陸書記額頭已經出了層汗,他想了想道︰“我盡量兜著。”
“那好,天授村能這樣,除了有全書記兜著之外,還因為天授村有得天獨厚的一些便利。這些便利,你們陸慕沒有。你知道是什麼嗎?”
“听過你的話,知道,是路。路可以修,實話實說,其余的修不了。只能修從工廠到河邊的。這些河也直通太湖,可以順著太湖到易城。”

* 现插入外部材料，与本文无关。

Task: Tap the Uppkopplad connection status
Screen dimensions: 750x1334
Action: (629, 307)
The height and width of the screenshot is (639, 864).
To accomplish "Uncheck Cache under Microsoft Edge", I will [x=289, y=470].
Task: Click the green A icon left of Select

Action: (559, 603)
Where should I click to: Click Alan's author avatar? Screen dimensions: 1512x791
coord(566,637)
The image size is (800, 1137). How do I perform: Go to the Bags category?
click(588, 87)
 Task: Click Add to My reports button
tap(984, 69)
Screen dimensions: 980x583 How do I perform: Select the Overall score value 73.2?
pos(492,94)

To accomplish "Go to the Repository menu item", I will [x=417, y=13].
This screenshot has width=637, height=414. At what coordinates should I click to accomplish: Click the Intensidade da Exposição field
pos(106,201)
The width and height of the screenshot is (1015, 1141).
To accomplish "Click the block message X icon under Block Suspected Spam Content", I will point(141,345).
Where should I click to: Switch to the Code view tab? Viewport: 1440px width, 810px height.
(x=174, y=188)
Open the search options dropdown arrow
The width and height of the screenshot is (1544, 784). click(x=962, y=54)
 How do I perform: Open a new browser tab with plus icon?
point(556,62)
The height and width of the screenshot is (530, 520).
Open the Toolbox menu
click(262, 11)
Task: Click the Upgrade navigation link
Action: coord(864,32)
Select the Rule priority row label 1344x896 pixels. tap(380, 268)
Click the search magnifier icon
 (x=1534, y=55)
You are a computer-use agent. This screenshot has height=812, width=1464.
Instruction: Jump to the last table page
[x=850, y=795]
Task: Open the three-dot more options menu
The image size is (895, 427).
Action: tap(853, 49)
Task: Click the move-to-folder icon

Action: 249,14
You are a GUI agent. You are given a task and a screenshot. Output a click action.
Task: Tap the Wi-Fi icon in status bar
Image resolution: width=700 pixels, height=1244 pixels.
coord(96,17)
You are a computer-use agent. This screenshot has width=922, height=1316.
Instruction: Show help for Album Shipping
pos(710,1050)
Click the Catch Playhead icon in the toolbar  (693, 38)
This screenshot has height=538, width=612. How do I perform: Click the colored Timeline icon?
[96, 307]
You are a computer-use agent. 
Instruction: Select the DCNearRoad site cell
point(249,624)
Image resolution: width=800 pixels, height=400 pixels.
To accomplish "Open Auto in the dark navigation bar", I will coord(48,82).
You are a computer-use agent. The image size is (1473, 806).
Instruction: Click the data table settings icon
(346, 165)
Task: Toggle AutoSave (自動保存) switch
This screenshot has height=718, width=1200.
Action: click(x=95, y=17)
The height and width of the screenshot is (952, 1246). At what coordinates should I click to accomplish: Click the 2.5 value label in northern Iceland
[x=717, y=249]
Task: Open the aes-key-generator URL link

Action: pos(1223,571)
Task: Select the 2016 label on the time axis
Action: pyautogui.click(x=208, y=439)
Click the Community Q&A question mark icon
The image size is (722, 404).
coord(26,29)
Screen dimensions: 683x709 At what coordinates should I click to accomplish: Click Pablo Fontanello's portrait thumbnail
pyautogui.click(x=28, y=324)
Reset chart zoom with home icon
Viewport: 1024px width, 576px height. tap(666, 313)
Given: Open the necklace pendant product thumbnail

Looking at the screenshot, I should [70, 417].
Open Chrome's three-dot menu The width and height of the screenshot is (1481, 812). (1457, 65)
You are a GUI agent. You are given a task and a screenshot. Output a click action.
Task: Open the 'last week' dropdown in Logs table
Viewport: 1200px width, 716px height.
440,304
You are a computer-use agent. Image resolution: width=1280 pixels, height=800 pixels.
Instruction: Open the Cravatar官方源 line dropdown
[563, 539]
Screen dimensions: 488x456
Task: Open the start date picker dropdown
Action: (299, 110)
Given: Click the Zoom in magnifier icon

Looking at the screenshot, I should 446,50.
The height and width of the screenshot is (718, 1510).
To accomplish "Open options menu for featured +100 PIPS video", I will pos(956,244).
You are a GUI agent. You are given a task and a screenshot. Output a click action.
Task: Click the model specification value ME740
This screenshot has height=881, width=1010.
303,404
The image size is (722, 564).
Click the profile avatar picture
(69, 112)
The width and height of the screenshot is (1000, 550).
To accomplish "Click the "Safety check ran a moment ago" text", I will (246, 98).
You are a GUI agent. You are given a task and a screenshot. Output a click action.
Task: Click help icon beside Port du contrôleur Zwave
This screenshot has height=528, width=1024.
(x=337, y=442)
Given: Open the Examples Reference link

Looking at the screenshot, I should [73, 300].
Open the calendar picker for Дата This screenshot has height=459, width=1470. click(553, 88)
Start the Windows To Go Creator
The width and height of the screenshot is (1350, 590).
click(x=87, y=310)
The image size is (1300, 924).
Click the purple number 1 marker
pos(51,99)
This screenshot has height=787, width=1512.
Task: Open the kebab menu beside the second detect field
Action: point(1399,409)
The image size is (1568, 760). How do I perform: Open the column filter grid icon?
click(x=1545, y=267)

“嗯,可以,最後一點,發展的本質是利用資源。天授村的資源是交通,是農田,你們陸慕我目前只看到了金磚。有什麼特色的東西,這些都要發掘起來,利用起來。我們的目的,是讓本地人都富有。溫飽是富有,家財萬貫也是富有,富有和富有不同,也是有個度的。你要做到什麼目的,就得制定什麼樣的行程。這些行程,都得和你目前擁有的關聯在一起。”
“是是是。”陸書記汗顏。
他當了那麼久的干部,竟然沒想到過這些簡單道理。
許灼這個年輕人門道很深,三言兩語就告訴了他當前問題本質。
那就是陸慕公社的主要矛盾在哪。
說是進入公社喝茶,其實是等人,人齊了就能出發了。
許灼跟著陸書記進入大會議室,和已經到的人一一握手,聊天。
後面來的人,也加入到握手軍團中。
這聊著聊著,逐漸安靜下來,許灼也不明白發生了什麼。
怎麼光聊天,也不見有其余動作。
“老藥呢,這麼掉鏈子的嘛?”有人道︰“我去看看……”
正說著,最後一行三人走了進來。
為首中年人看著臉有些黑的陸書記,連忙點頭哈腰道︰“對不起陸書記,路上車輪胎扎了釘子,我們是走過來的……”
“染塵?”突然,一個聲音響起。
只見許灼歪著腦袋朝中年人身後看。
听到這聲音,中年人身後那姑娘身子一震,有些怯生生走出來。
她看著許灼,眨眨眼,忽然露出喜色走了過來。
“許老師,你怎麼來了?來姑甦也不告訴我一聲。”
“我哪里知道你在這,再說這里不是吳縣嘛。”
“自古都是姑甦姑甦,就像到了你們易城,管是易城市還是易城縣,不都是易城嘛,許老師你是和全爺爺一起來的嗎?”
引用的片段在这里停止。